● **Set exercise**: Tally the lines in the entries below that contain the string "height", and reply with only that number.

(Excerpt from a dataset)
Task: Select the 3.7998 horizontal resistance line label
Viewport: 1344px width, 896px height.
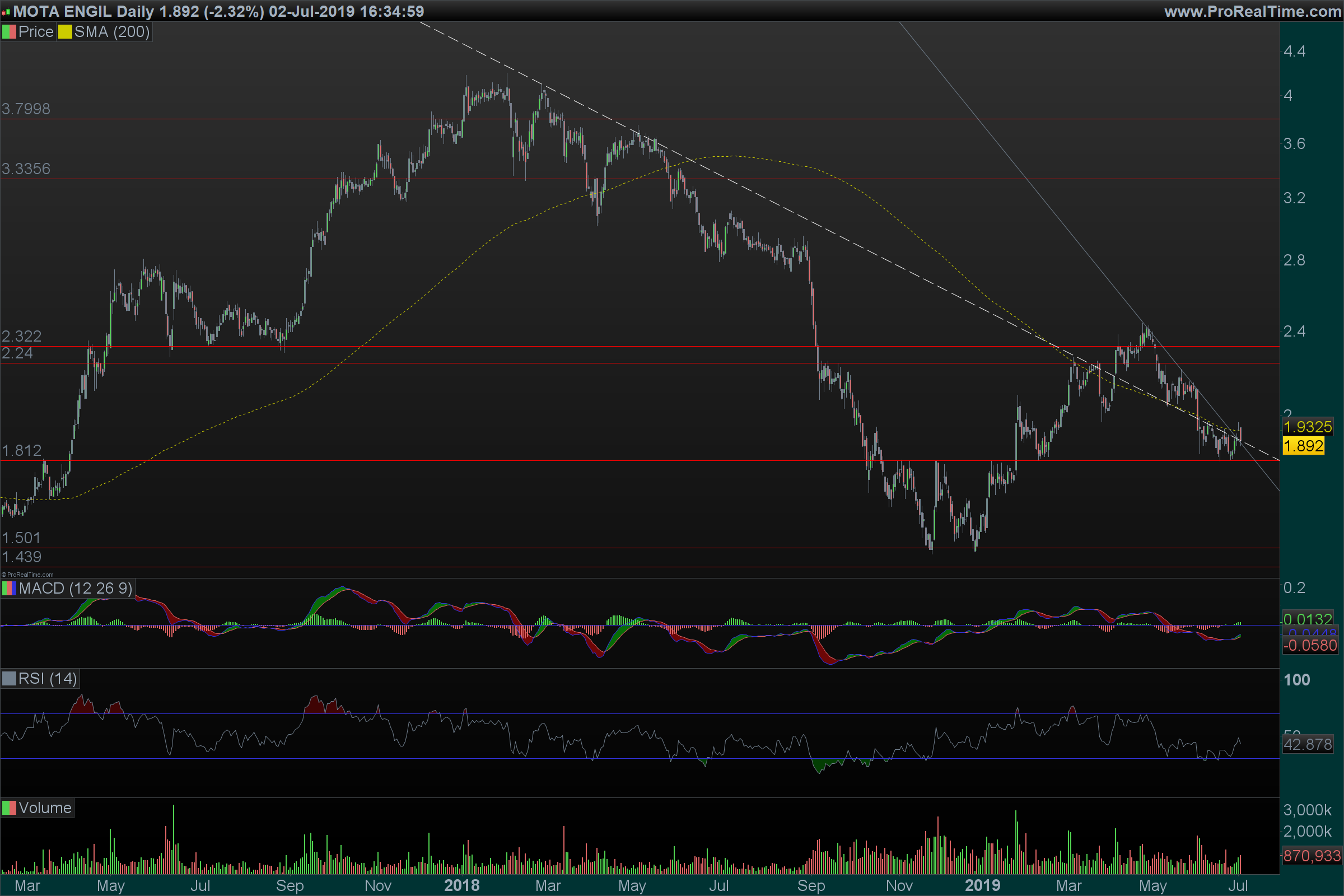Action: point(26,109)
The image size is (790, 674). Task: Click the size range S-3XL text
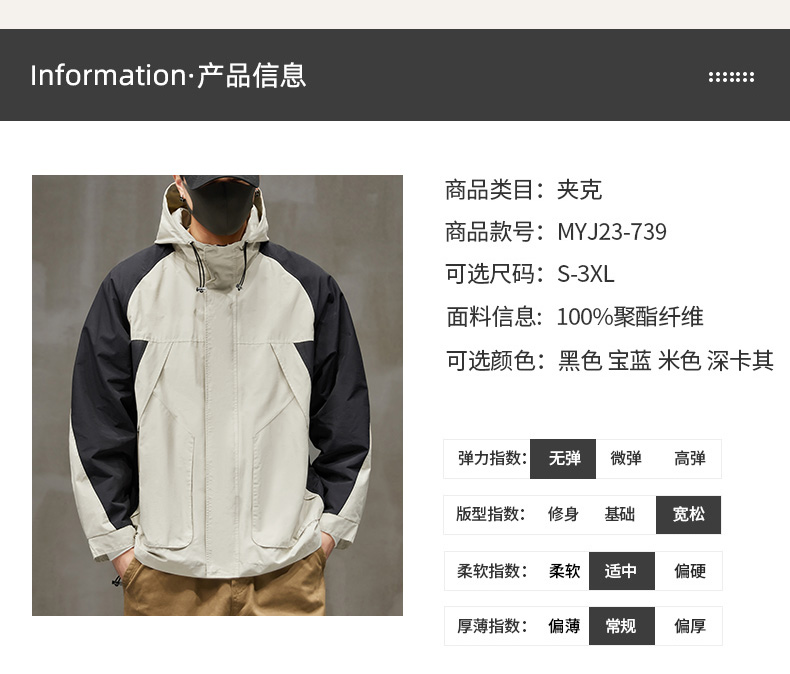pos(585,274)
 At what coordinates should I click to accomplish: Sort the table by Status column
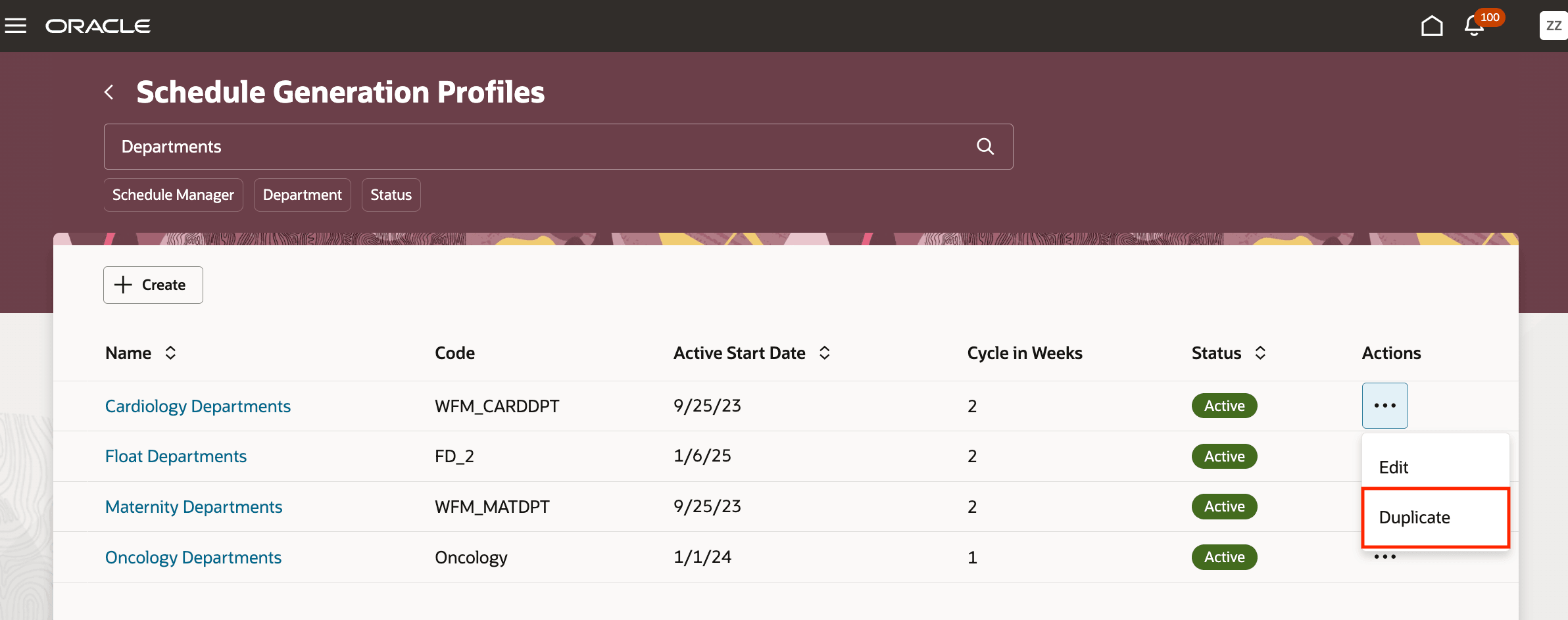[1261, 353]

---

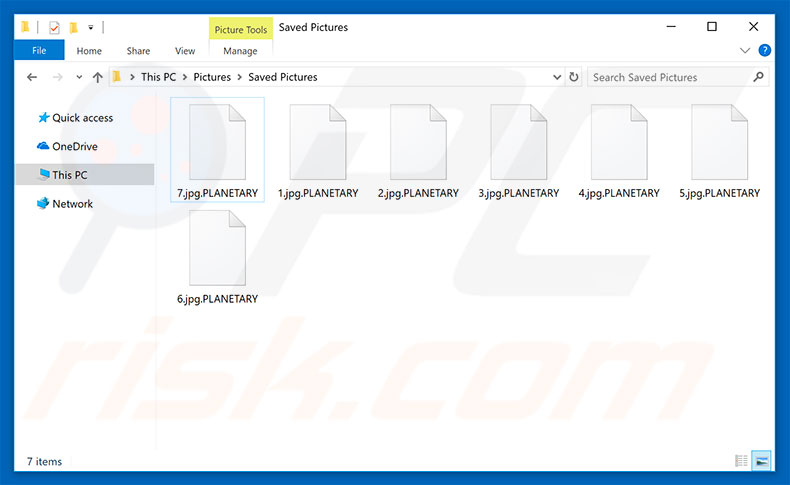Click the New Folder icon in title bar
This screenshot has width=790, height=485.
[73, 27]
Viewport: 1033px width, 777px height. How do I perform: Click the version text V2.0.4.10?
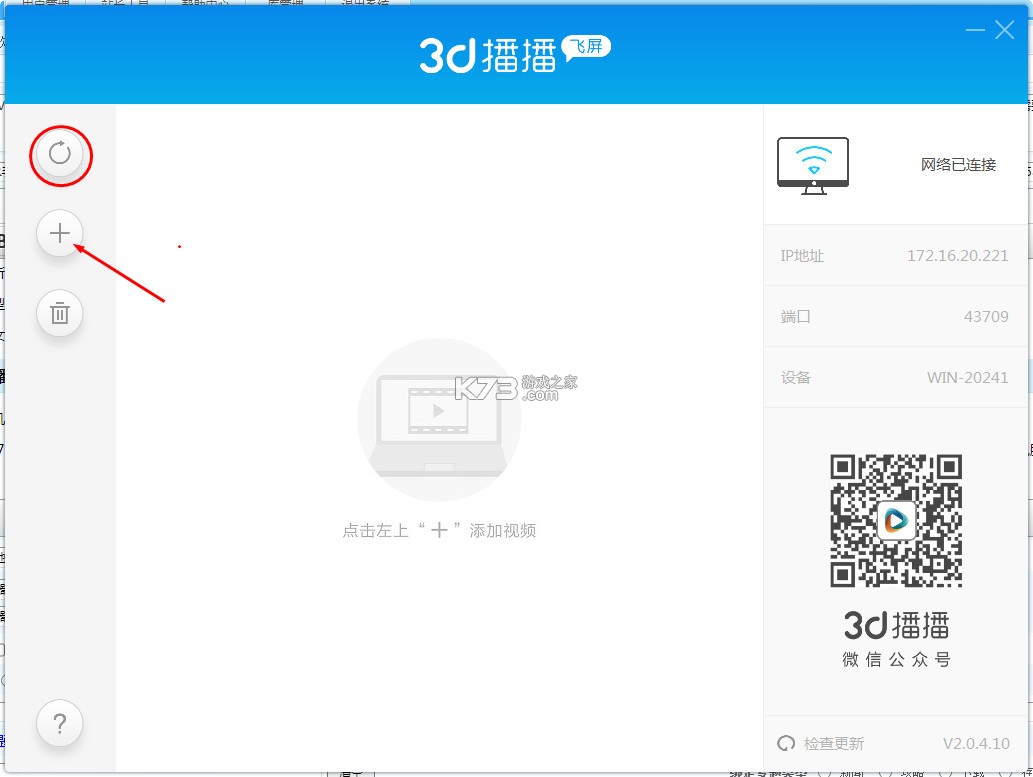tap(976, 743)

● **Task output**: 3